Znajdę jednak jeden konkretny zarzut, którego nie potrafię zrozumieć. Dlaczego nie otrzymaliśmy spolszczenia? Microsoft ponownie olewa polski rynek, nie oferując po raz kolejny lokalizacji. W przypadku wielu gier można było to zrozumieć, jednak Age of Empires to seria stawiająca duży nacisk na wydarzenia historyczne. Rozumiem, że dla wielu osób zrozumienie historii może być sporym problemem i mam nadzieję, że szybko pojawi się fanowska modyfikacja, która ten problem naprawi. Nieładnie panie Microsoft, nieładnie. Mam nadzieję, że chociaż nadchodząca czwórka dostanie polską lokalizację.

Podsumowując, Age of Empires II: Definitive Edition to idealne ulepszenie już wcześniej idealnej strategii.

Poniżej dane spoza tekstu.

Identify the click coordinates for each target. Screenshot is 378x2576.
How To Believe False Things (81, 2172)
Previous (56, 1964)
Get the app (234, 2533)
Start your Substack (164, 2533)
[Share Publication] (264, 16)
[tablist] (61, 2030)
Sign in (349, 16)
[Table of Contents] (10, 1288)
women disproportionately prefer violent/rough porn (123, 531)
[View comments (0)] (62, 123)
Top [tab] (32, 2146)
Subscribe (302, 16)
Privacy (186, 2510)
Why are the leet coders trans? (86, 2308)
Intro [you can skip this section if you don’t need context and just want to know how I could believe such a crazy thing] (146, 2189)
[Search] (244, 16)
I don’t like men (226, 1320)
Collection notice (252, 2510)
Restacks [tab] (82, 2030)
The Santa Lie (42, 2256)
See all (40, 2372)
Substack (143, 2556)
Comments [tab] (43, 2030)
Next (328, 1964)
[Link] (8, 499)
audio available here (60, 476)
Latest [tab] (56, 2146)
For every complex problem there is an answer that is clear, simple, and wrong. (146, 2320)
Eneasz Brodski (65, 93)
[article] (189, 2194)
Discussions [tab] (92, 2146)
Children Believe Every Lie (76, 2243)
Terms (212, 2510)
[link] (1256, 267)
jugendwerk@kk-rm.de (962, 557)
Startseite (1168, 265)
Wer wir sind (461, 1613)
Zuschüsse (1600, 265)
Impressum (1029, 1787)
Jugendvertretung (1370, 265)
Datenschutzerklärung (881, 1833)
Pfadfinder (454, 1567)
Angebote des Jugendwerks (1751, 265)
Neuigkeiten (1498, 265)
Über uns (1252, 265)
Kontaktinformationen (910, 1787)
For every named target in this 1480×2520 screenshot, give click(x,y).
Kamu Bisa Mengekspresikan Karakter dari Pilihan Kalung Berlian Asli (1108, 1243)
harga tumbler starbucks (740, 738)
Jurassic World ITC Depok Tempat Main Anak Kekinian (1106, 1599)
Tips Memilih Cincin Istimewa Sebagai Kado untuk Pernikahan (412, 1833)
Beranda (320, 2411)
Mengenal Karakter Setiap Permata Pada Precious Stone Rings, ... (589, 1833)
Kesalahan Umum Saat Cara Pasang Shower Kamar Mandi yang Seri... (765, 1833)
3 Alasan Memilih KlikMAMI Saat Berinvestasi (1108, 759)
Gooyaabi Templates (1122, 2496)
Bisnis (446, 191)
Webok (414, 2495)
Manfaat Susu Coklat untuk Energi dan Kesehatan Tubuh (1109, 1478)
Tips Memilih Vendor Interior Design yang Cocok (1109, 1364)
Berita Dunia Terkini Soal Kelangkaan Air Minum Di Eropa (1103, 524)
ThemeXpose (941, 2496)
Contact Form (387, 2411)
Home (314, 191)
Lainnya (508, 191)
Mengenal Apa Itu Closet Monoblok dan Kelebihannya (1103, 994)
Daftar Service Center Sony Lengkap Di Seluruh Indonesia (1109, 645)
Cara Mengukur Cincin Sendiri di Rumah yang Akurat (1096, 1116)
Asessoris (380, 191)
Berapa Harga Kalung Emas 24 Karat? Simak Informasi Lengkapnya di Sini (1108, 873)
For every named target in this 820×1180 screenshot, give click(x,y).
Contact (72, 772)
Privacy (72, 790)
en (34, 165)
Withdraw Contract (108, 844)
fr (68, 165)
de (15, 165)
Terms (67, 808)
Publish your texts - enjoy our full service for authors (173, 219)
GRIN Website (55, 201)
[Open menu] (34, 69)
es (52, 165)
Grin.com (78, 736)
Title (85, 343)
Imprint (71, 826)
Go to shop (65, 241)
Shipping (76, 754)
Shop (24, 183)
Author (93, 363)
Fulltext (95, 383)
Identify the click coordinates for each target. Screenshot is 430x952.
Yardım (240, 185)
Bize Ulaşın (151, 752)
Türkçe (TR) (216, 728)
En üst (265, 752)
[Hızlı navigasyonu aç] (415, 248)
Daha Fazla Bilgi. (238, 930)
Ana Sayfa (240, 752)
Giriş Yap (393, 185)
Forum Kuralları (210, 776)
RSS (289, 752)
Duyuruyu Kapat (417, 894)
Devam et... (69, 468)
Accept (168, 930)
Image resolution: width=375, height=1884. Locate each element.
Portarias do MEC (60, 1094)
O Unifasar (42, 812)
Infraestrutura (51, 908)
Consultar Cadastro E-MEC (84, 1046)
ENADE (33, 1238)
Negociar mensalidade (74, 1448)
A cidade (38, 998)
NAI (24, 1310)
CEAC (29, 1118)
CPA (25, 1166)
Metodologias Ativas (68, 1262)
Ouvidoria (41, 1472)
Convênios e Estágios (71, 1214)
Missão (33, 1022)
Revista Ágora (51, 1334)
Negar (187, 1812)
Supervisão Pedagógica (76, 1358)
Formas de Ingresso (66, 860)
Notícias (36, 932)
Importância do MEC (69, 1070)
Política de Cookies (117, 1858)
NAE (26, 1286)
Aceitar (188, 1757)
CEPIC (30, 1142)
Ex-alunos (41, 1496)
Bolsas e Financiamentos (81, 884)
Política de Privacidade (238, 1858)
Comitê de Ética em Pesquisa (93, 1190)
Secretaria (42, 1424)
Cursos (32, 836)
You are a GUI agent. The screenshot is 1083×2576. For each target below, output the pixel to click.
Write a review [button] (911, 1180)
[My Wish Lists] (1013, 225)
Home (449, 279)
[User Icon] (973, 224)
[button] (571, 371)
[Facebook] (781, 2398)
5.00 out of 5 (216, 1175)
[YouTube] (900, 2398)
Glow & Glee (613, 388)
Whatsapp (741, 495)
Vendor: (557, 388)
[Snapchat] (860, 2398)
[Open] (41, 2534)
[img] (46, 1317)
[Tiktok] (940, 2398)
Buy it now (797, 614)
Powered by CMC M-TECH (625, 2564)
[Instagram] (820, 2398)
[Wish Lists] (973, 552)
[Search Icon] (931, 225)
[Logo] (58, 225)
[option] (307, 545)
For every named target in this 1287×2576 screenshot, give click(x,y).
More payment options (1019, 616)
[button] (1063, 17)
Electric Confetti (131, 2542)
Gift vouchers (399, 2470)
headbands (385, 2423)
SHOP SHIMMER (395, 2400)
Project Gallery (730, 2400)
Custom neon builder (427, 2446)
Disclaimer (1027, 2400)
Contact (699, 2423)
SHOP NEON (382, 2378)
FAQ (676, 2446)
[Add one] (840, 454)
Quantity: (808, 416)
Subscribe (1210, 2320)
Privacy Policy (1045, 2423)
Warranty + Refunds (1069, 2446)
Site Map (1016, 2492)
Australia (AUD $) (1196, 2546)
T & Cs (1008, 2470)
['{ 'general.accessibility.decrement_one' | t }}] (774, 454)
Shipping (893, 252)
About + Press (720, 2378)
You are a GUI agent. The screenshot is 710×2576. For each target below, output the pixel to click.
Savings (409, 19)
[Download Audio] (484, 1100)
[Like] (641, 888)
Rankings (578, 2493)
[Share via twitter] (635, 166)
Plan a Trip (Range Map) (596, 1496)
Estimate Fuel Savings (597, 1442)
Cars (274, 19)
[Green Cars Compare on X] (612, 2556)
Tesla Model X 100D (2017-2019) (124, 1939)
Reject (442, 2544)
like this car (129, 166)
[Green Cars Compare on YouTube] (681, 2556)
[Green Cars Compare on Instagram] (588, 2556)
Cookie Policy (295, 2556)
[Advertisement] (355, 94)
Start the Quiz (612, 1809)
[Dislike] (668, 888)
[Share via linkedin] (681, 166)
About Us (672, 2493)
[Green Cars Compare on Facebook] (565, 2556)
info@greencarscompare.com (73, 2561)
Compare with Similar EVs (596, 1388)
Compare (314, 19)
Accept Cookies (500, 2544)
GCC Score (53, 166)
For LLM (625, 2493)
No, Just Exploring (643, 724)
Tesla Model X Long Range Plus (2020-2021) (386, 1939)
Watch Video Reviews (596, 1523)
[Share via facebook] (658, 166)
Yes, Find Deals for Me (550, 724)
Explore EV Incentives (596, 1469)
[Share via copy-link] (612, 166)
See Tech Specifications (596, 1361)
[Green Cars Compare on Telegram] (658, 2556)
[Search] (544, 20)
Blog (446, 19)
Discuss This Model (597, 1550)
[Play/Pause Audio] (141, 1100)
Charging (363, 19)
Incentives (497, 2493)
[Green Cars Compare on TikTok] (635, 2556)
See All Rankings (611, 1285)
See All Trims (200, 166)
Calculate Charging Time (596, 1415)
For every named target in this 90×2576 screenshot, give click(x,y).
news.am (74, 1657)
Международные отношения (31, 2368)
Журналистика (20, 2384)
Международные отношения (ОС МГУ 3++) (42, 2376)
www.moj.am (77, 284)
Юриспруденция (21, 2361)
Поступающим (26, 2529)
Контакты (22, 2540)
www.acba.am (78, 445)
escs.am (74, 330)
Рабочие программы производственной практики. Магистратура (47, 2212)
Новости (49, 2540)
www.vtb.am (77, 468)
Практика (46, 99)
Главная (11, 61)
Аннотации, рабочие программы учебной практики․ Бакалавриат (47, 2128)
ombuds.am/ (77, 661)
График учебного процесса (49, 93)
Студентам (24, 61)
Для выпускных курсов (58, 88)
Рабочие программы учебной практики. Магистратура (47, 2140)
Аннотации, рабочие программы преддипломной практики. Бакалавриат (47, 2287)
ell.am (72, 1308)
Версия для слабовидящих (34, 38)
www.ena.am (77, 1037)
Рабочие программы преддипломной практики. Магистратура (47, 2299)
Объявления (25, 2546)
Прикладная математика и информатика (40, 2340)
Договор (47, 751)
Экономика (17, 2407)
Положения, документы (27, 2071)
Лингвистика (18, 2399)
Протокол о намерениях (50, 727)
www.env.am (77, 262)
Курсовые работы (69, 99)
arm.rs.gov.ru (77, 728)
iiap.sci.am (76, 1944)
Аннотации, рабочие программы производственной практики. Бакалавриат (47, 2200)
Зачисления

Poprawiono aspekty, które mogłyby irytować, a także ponaprawiano niektóre błędy. Wszystko działa tak, jak należy. Jeśli więc nigdy nie mieliście do czynienia z Age of Empires to nie ma problemu, aby zapoznać się z serią właśnie od tej odsłony. A przecież przed nami jeszcze odnowienie trójki, a także całkiem nowa czwóreczka. Jeżeli prace nad odnawianiem poprzednich odsłon mają pomóc w udanym powrocie serii w czwartej odsłonie, to ja jestem jak najbardziej spokojnej myśli.